Francesca Maffeo Gallery at SHE - LONDON
Francesca Maffeo Gallery is delighted to announce that we are taking part in Art For Cure’s first London exhibition She - London at Bankside Gallery. Art For Cure is fast emerging as the most successful art related fundraising charity in the UK all money raised will go directly to the charity in supporting national research into breast cancer.
She - London is set to be a thrilling exhibition of painting, photography and sculpture which focusses on the female form, with contribution from many of the UK’s leading contemporary artists.
We will be presenting three of our represented artists, Jennifer Pattison, Sophie Harris - Taylor & Laura Pannack. Selected for their continuous engagement with female representation, exploring the relationships between themselves and their subjects. Our curated collection presents a series of images that are rich in narrative and often a personal exploration for the photographer. Responding to such themes as Youth, Age, The Nude, Identity, Domesticity, Personal Relationships, Nostalgia & Time.
We are honoured to have been invited to take part in this exhibition and to have the opportunity to support Art for Cure & Breast Cancer Now.
In Sight of My Skin is an ongoing series of evocative and powerful nude portraits of women, the focus of which was to produce work that allowed her to share an experience with another women and to claim little authority for herself.

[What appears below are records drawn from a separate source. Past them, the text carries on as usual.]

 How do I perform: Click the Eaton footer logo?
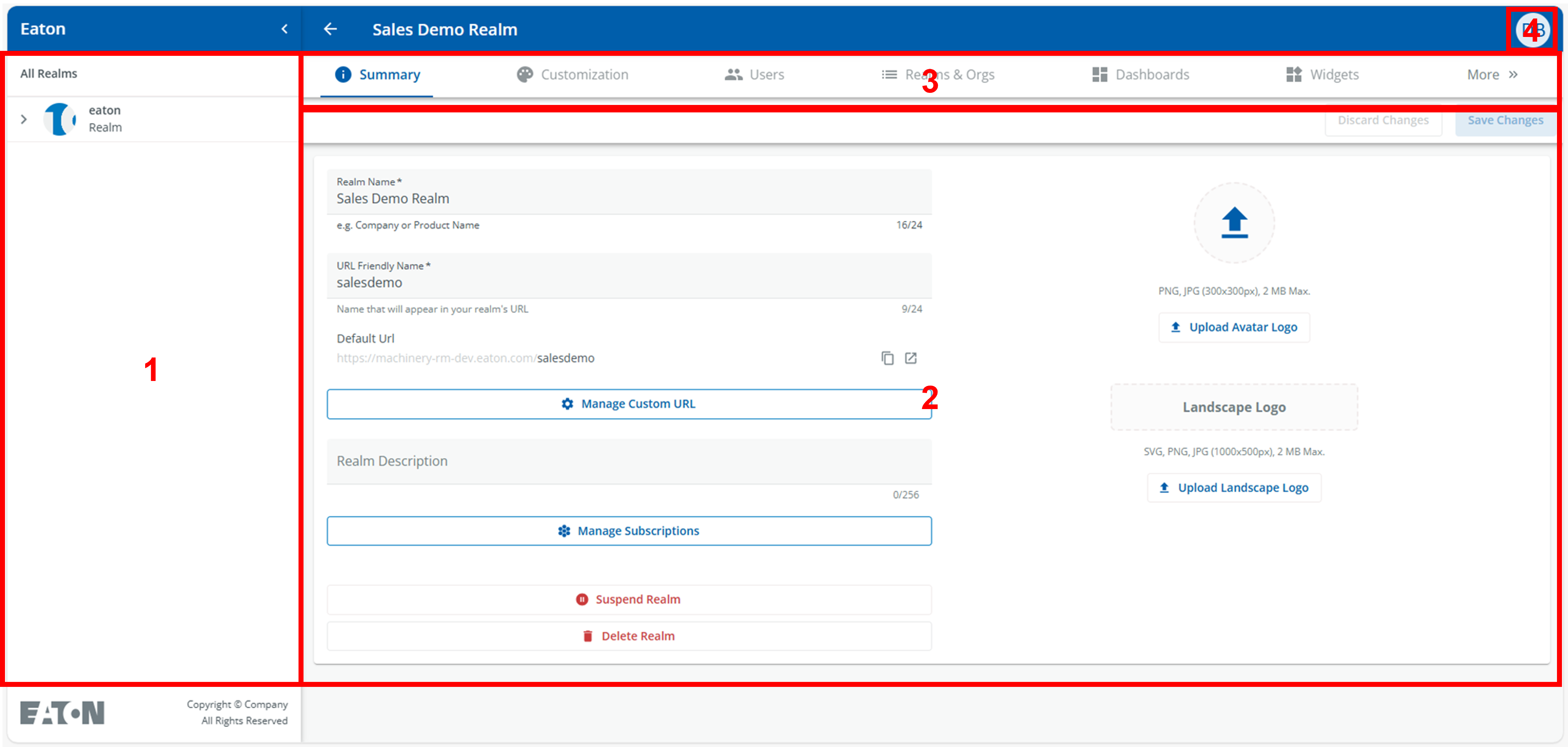62,712
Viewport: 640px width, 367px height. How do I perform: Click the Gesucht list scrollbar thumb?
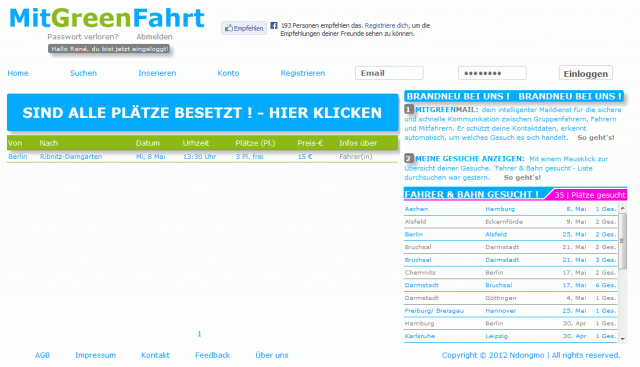click(x=622, y=241)
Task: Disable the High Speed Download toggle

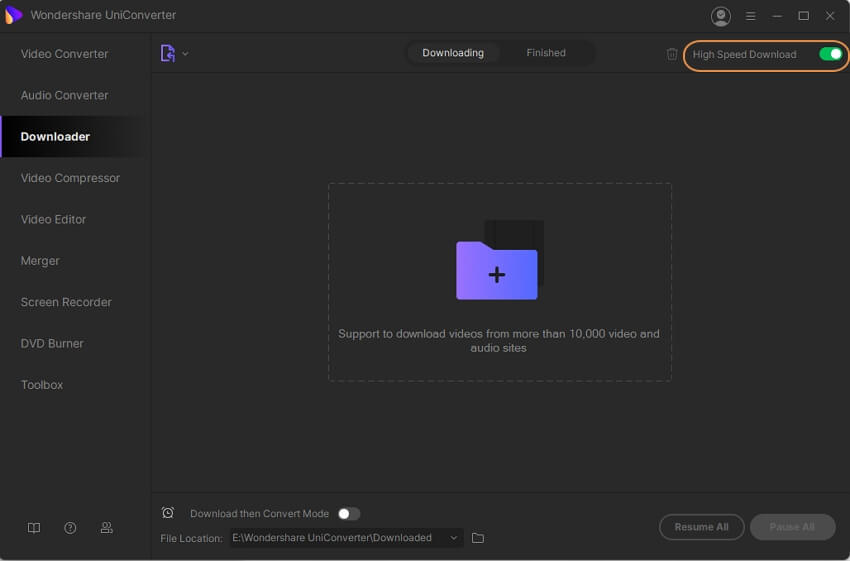Action: (830, 54)
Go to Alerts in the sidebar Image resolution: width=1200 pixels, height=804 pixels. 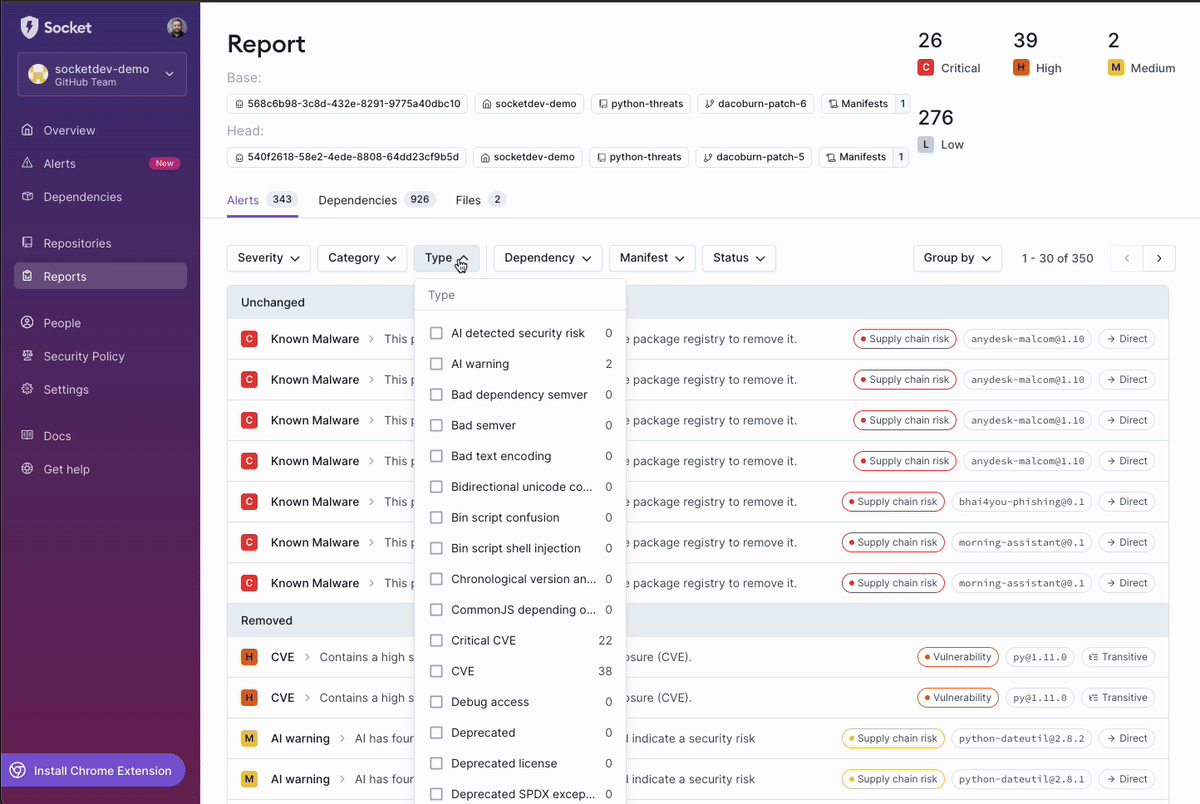coord(59,163)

From the safe position of the camera, Pattison discovered a new curiosity which drew her to bold, confident women and forced her to confront ideas about her own identity, becoming a collector, gathering images of women whose appearance and attitude she coveted. These beautiful portraits were taken in the sitter’s homes, conjuring an intimate atmosphere in which they appear completely at ease. Within the frame of each portrait there is a whisper of the domestic interior providing an insight into how Pattison perceived their world.
Documenting her own life and relationships with those close to her, her autobiographical journal MTWTFSS seeks to capture “everyday, forgotten nothings” – the everyday moments between two people shared in familiar, often mundane, surroundings, which she believes are more important and exude more truth than any other moments. The work is broken in to five year ‘chapters’, with the cast of characters and locations evolving in each. Harris-Taylor is currently working on Chapter 2 which is now in its third year.
Sisters is the culmination of two years photographing and interviewing more than 100 sisters in an effort to better understand this most intimate of bonds. Harris-Taylor’s tender portraits combined with short interviews reveal the jealousies, fears, love and laughter that co-exist at the heart of each relationship.
Driven by research-led, self-initiated projects, Pannack seeks to fully understand the lives of those she captures on film in order to portray them as truthfully as possible. Perceiving “time, trust and understanding” to be the key elements to achieving this, many of her projects develop over several years. Pannack always chooses to shoot with analogue film on her personal projects. Pannack’s work is often based on youth, focus on capturing the essence of youth, nostalgia and time.